One thing involved in this authoritative method was a frank appeal to the
conscience of men. So completely had the scribes substituted memory of
tradition for appeal to the simple sense of right, that they were utterly
dazed when Jesus undertook to settle questions of Sabbath observance and
ceremonial cleanliness by asking his hearers to use their religious common
sense, and consider whether a man is not much better than a sheep, or
whether a man is not defiled rather by what comes out of his mouth than by
what enters into it (Matt. xii. 12; Mark vii. 15). Jesus was for his
generation the great discoverer of the conscience, and for all time the
champion of its dignity against finespun theory and traditional practice.
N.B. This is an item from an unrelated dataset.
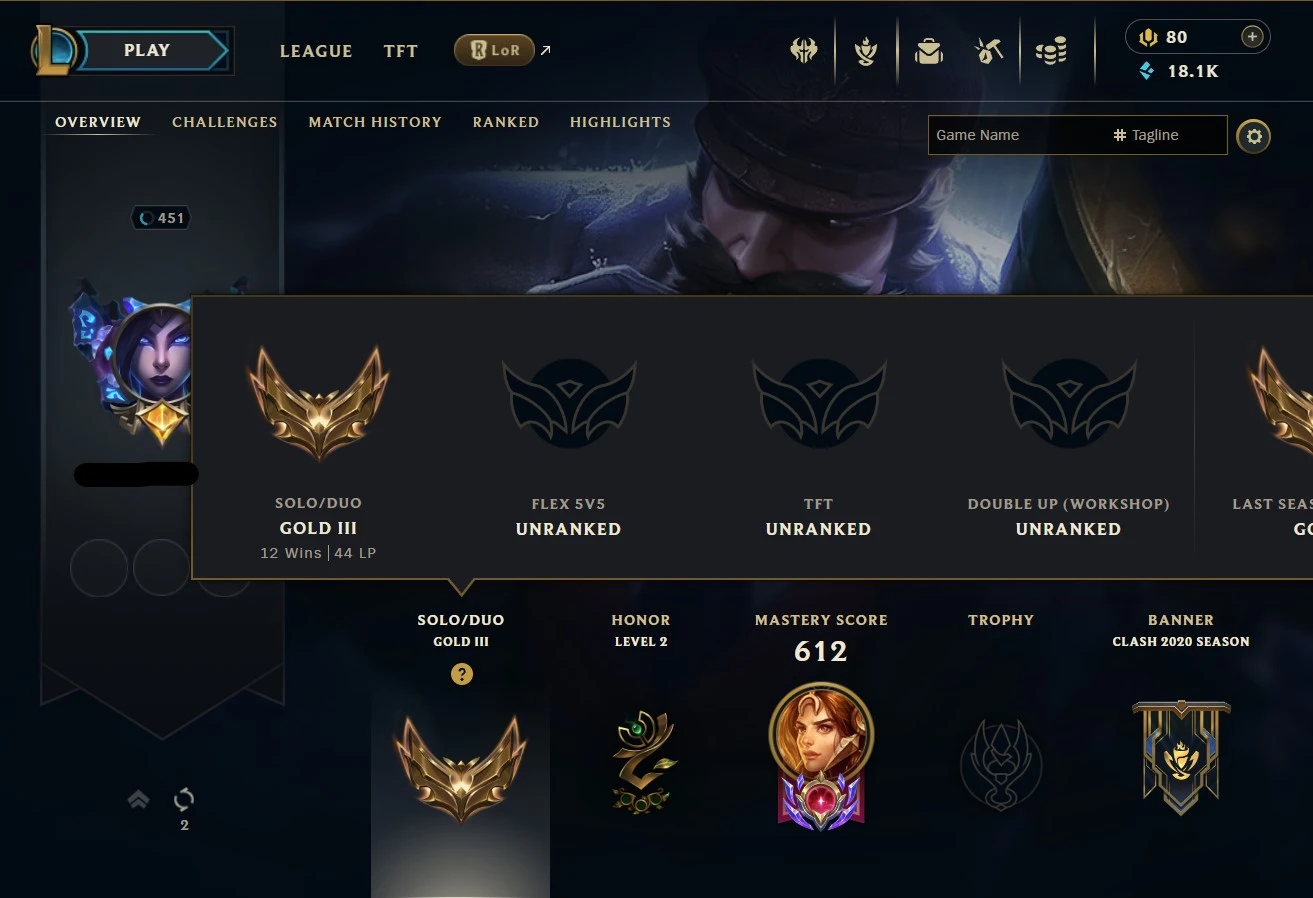Click the refresh arrows icon on banner
The width and height of the screenshot is (1313, 898).
click(184, 799)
All his teaching has this quality in greater or less degree. It appears
when by means of the parable of the Good Samaritan he makes the lawyer
answer his own question (Luke x. 25-37), when he bids the multitude in
Jerusalem "judge not according to the appearance, but judge righteous
judgment" (John vii. 24), when he asks his inquisitors in the temple whose
image and superscription the coin they used in common business bears (Mark
xii. 16). His whole work in Galilee was proof of his confidence that in
earnest souls the conscience would be his ally, and that he could impress
himself on them far more indelibly than any sign from heaven could enforce
his claim.
232. Jesus was not only independent of the traditions of the scribes, he
was also very free at times with the letter of the Old Testament. When by
a word he "made all meats clean" (Mark vii. 19), he set himself against
the permanent validity of the Levitical ritual. When the Pharisees pleaded
Moses for their authority in the matter of divorce, Jesus referred them
back of Moses to the original constitution of mankind (Matt. xix. 3-9).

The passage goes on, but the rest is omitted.